She made me lie down and open my robe, put on the gel, and started.  The scan took a long time.  She was pressing harder than I expected - had never heard that ultrasound hurt.  It did.  Since she was using a lot of the scanning pressure near the nipple, I also asked her if she could see the scar tissue from the long-ago surgical biopsy. I don't remember what she said.

She finally said she would give the results to the doctor. She propped me halfway on my side without enough to cover me, then disappeared. As I got colder and colder, I had plenty of time to wonder what they were deciding about me.  Lying on my left leg was painful.  Then she stuck her head in, said the doctor was with another patient.  Left again.  Perhaps they were having lunch?
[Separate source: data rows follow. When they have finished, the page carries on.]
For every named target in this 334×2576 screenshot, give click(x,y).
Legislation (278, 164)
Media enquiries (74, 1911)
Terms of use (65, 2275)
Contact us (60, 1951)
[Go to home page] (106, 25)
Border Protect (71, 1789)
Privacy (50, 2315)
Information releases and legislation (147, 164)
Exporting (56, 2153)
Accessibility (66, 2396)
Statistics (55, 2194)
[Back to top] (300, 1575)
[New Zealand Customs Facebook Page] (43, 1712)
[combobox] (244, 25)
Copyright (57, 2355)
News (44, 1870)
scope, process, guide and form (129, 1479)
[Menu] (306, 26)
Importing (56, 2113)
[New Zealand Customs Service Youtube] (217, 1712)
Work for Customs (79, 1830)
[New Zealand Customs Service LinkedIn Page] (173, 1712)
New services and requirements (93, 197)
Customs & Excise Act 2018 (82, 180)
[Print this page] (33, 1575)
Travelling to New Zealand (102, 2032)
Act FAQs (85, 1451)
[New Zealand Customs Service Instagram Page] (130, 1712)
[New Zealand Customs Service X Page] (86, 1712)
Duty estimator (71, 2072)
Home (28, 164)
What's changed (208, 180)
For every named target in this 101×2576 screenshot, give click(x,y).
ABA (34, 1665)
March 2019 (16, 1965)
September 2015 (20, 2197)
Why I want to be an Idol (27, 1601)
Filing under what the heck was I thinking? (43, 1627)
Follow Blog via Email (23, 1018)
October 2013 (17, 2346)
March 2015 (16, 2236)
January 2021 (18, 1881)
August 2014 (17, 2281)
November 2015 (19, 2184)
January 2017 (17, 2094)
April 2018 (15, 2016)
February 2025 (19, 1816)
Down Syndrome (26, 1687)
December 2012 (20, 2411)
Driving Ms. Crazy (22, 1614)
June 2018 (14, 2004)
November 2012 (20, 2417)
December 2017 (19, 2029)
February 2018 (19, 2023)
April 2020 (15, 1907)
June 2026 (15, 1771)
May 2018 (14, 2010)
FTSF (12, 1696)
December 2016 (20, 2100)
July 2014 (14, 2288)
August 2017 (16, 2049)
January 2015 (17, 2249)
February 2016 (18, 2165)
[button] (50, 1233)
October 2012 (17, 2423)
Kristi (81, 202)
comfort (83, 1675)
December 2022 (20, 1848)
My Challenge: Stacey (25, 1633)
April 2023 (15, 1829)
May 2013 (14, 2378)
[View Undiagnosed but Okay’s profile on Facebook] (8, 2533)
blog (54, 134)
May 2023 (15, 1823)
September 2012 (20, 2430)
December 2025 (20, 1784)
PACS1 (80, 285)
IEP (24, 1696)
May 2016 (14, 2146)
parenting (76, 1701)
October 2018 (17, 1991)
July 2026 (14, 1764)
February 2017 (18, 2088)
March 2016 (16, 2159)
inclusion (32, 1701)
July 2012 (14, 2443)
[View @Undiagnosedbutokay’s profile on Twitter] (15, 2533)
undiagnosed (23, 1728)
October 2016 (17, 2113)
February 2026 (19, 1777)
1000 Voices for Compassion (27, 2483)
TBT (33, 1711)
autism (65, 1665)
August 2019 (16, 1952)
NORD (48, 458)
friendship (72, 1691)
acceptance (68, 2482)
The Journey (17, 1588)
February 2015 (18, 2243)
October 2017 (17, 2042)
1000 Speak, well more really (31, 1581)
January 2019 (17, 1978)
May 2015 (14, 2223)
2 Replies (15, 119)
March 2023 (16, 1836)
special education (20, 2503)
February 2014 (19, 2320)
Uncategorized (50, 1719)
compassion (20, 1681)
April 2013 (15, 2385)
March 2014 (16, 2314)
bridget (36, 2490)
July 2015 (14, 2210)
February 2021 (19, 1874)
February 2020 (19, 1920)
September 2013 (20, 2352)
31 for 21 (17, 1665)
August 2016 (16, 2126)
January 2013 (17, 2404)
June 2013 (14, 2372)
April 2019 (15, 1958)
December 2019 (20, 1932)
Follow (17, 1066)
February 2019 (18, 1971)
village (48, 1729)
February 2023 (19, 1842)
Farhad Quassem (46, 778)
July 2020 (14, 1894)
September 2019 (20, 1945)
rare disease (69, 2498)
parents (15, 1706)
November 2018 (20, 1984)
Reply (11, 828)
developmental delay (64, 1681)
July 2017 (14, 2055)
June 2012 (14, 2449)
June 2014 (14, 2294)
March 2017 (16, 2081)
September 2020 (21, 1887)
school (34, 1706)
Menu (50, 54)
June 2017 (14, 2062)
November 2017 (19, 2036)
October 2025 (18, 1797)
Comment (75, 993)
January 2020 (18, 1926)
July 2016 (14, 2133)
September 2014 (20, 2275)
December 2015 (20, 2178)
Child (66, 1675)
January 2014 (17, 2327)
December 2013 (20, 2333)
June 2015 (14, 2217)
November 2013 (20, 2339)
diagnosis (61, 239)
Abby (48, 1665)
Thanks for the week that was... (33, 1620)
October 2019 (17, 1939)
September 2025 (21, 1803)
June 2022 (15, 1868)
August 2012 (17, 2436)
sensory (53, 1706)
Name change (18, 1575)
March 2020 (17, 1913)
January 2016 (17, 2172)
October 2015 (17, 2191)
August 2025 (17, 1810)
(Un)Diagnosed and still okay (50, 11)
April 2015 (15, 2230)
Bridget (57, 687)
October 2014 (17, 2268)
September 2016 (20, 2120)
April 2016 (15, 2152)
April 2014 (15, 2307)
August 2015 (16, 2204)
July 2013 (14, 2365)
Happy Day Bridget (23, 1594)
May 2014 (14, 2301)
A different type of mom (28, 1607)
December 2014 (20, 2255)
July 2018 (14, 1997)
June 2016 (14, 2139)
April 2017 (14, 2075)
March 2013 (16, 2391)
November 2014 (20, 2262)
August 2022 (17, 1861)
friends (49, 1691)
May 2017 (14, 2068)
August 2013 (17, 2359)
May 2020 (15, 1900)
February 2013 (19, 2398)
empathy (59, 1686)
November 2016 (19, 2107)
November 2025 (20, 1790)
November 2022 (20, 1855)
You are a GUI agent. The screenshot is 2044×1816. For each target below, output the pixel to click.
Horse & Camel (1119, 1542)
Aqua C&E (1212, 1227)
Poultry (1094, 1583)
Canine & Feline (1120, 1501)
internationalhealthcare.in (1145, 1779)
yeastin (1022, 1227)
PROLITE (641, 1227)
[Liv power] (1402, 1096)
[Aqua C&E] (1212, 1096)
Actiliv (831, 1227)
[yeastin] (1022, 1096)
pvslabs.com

I called out, but no one heard me.  She came back again.  I asked why I had to lie that way if the doctor wasn't around.  She informed me it was because the doctor would scan me and it was "for our convenience.'   I assured her we were way beyond "their convenience" and tried to pull out the lumpy robe under me and the pillow behind me.   I reminded her I was cold.  She got me another small towel and and another tiny sheet.

Finally the doctor arrived and apologized for the wait.  She told me I had a thickening area that hadn't been there before.  (Before what?)  She started scanning again near the nipple but also all over. I asked if she was seeing the scar tissue from the old surgical biopsy - told her that the entire nipple area had been taken out (later nicely replaced) and I didn't know how much other tissue.  She asked the tech if she was seeing the scar tissue.  Then the atmosphere seemed to change.  She soon stopped scanning, gave me the usual cautions, and let me go.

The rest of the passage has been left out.